Bal arılarının küçük ama eşsiz dünyasına tekrar hoşgeldiniz! İlk yazımızdan sonra onları biraz daha farklı bir gözle görmeye başlayanlarımız olmuştur, öyle değil mi? Öyleyse onları yakından tanımaya gelin birlikte devam edelim…

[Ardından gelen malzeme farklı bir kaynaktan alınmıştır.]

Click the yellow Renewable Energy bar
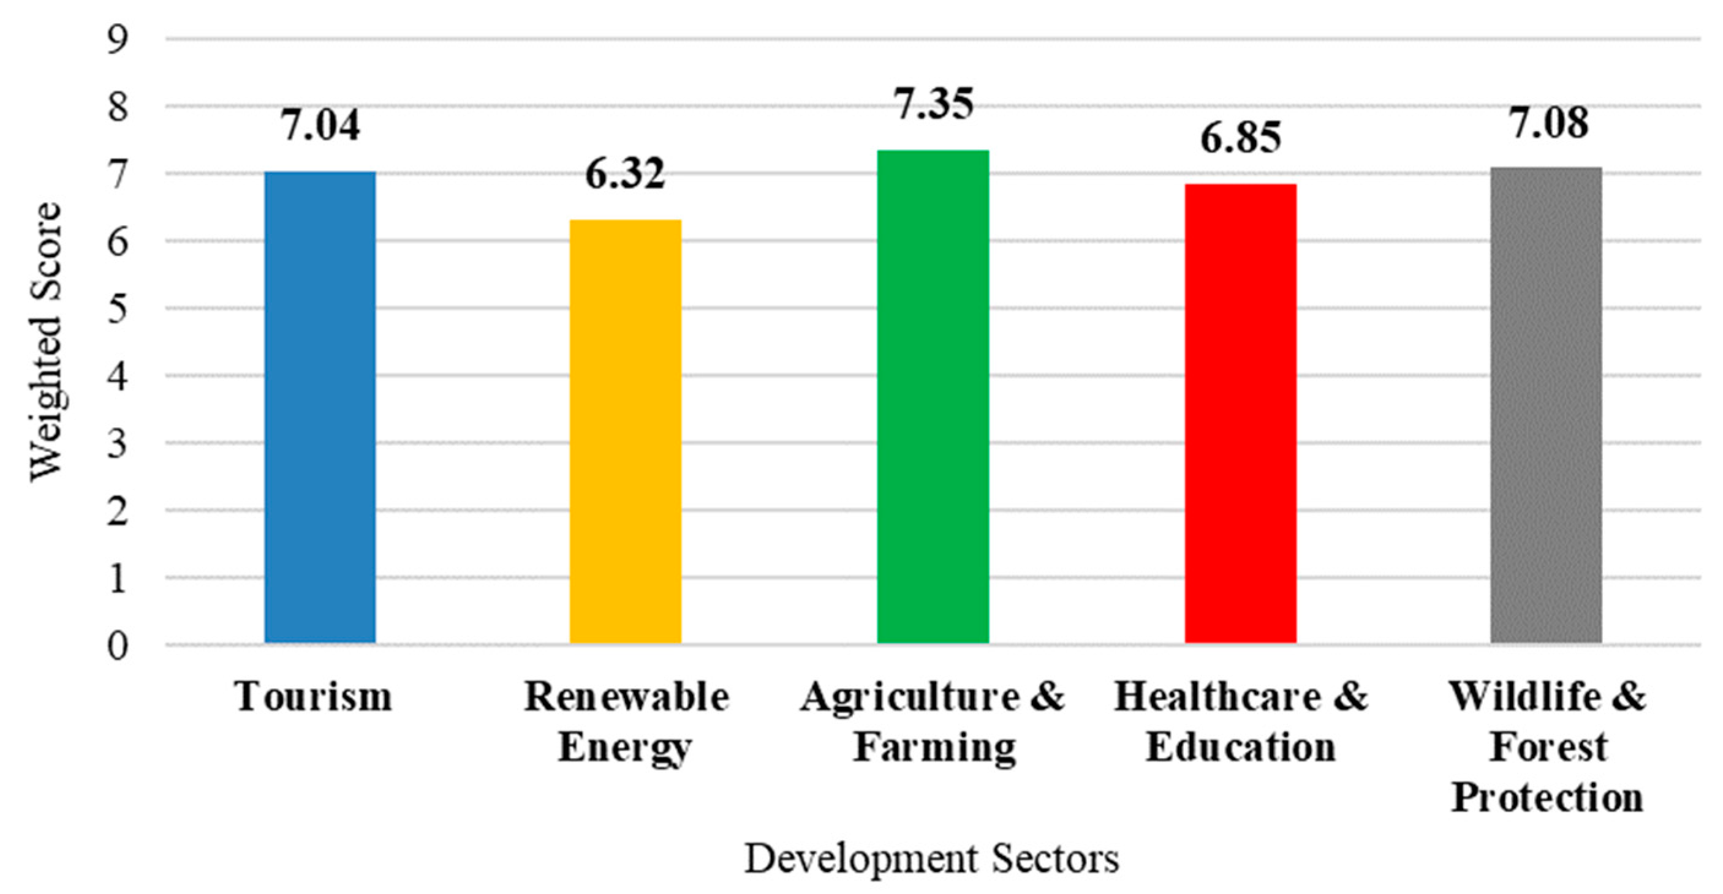(x=625, y=431)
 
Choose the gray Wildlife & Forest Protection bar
(x=1546, y=405)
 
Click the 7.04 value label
(x=320, y=125)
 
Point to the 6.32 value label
(x=625, y=174)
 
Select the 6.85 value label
(x=1240, y=138)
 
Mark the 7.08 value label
(x=1548, y=123)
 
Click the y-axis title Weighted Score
(x=45, y=341)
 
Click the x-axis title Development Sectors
(x=932, y=858)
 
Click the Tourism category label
(x=313, y=697)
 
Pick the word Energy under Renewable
(x=624, y=748)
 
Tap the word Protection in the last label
(x=1547, y=798)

Arılar çiçekten polen veya nektar alıp fayda görürken mutlaka çiçeğe de fayda verirler. Bir bal arısı çiçeğe konduğunda; bütün vücudu çiçeğin çoğalmasını sağlayan poleniyle kaplanır. Yani önce çiçeğin ihtiyacını giderir. Çiçekten nektarı alıp diğer çiçeğe konduğunda tozlaşma sağlanmış olur. Ve böylece dünya üzerindeki çiçek türlerinin çoğalmalarını ve türlerinin devamını sağlarlar.
İlişki kurmak; bağ oluşturmak demektir. Karşılıklı olarak yapıp ettiğimiz her davranış, attığımız veya atmadığımız her adım bu bağı güçlendirir veya tersine bağın çürümesine, en nihayetinde ise kopmasına sebep olur.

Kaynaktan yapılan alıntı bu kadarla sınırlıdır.